Zdjęcie: Pixabay
28-02-2025 08:51
Łotewskie biura podróży nie będą mogły organizować wyjazdów turystycznych do Rosji i Białorusi – taką zmianę prawa przyjęto w pierwszym czytaniu w Saeimie, argumentując ją względami bezpieczeństwa zarówno podróżnych, jak i całego państwa. Projekt, o którym wspominaliśmy w pierwszej połowie lutego, budzi kontrowersje – część posłów uważa, że nie rozwiąże on realnych problemów, inni natomiast uznają go za zbyt surowy.
Mimo wielokrotnych apeli o unikanie podróży do Rosji, każdego miesiąca odwiedzało ją niemal dwa tysiące mieszkańców Łotwy.
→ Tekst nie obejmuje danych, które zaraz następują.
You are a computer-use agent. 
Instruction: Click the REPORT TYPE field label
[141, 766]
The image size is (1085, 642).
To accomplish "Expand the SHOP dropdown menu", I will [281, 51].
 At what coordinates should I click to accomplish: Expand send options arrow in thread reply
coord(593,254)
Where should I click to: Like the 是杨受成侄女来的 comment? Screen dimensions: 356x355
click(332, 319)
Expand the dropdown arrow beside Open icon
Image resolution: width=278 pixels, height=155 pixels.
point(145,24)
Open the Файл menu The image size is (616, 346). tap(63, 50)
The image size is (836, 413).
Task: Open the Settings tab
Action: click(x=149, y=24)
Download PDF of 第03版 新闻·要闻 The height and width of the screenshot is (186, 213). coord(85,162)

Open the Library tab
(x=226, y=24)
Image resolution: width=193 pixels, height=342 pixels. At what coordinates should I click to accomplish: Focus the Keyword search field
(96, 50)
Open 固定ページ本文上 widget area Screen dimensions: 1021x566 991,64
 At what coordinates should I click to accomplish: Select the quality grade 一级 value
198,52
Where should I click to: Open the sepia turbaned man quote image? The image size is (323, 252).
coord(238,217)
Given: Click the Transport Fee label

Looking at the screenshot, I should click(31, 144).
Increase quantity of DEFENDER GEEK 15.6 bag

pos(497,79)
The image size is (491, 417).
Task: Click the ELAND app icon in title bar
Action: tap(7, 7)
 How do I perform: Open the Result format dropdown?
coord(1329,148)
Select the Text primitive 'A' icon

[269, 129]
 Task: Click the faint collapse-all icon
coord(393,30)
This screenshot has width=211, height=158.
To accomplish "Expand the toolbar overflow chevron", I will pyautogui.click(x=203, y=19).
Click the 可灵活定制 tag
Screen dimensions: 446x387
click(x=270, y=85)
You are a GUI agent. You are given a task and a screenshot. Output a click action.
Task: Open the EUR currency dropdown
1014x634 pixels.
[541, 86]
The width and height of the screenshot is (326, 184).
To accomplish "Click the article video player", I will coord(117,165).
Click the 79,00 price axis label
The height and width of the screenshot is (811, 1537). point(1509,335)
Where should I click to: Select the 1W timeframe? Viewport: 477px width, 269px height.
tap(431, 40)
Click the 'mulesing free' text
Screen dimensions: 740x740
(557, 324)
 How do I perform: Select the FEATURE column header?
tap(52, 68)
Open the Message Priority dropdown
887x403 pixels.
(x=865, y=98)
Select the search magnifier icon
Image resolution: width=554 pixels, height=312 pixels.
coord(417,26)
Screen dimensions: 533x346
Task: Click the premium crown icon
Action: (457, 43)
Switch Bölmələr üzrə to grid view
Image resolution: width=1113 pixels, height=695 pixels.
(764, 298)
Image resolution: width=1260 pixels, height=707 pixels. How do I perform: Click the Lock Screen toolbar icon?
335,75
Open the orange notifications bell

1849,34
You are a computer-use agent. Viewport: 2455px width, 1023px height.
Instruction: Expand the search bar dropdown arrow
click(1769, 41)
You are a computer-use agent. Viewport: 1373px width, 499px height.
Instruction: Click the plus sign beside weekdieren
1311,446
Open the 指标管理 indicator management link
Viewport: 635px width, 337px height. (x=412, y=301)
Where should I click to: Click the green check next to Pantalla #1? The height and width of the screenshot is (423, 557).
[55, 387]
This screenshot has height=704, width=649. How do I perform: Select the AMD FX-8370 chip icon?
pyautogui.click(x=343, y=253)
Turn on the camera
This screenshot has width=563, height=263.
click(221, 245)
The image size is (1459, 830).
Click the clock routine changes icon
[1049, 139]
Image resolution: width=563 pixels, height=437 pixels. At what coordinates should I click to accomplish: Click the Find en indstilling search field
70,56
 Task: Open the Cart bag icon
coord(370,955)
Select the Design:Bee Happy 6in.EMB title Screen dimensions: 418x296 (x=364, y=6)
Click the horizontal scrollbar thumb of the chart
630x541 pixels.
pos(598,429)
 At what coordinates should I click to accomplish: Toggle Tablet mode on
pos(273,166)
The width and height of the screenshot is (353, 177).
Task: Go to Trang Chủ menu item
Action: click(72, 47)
Rządząca partia „Nowa Jedność” zaproponowała zatem zmiany w prawie, by oficjalnie zakazać biurom podróży organizowania takich wyjazdów.
Zwolennicy nowych przepisów twierdzą, że podróżowanie do tych krajów jest niebezpieczne i stwarza zagrożenie dla bezpieczeństwa narodowego. Inni podkreślają, że zakaz dotknie jedynie niewielki odsetek podróżnych, ponieważ turystyczne wyjazdy do Rosji i tak już się nie odbywają, a do Białorusi organizuje je zaledwie kilka biur. Ponad 90% przekroczeń granicy z Białorusią dokonują osoby podróżujące indywidualnie. Część opozycji twierdzi, że zmiany to jedynie populistyczny gest przedwyborczy, który nie przyniesie realnych efektów – podróżni i tak znajdą sposoby na wyjazd, zwłaszcza że granice strefy Schengen pozostają otwarte.
Inni krytycy wskazują na niespójność nowego prawa – skoro zakazuje się organizacji podróży do Rosji i Białorusi, to dlaczego nie do innych krajów objętych konfliktami, jak Izrael czy Ukraina? Z kolei nacjonaliści postulują jeszcze ostrzejsze środki – całkowity zakaz przewozów pasażerskich do tych państw. Pierwsze głosowanie w parlamencie zakończyło się przyjęciem projektu, ale aby nowe przepisy weszły w życie, muszą jeszcze przejść dwa kolejne czytania.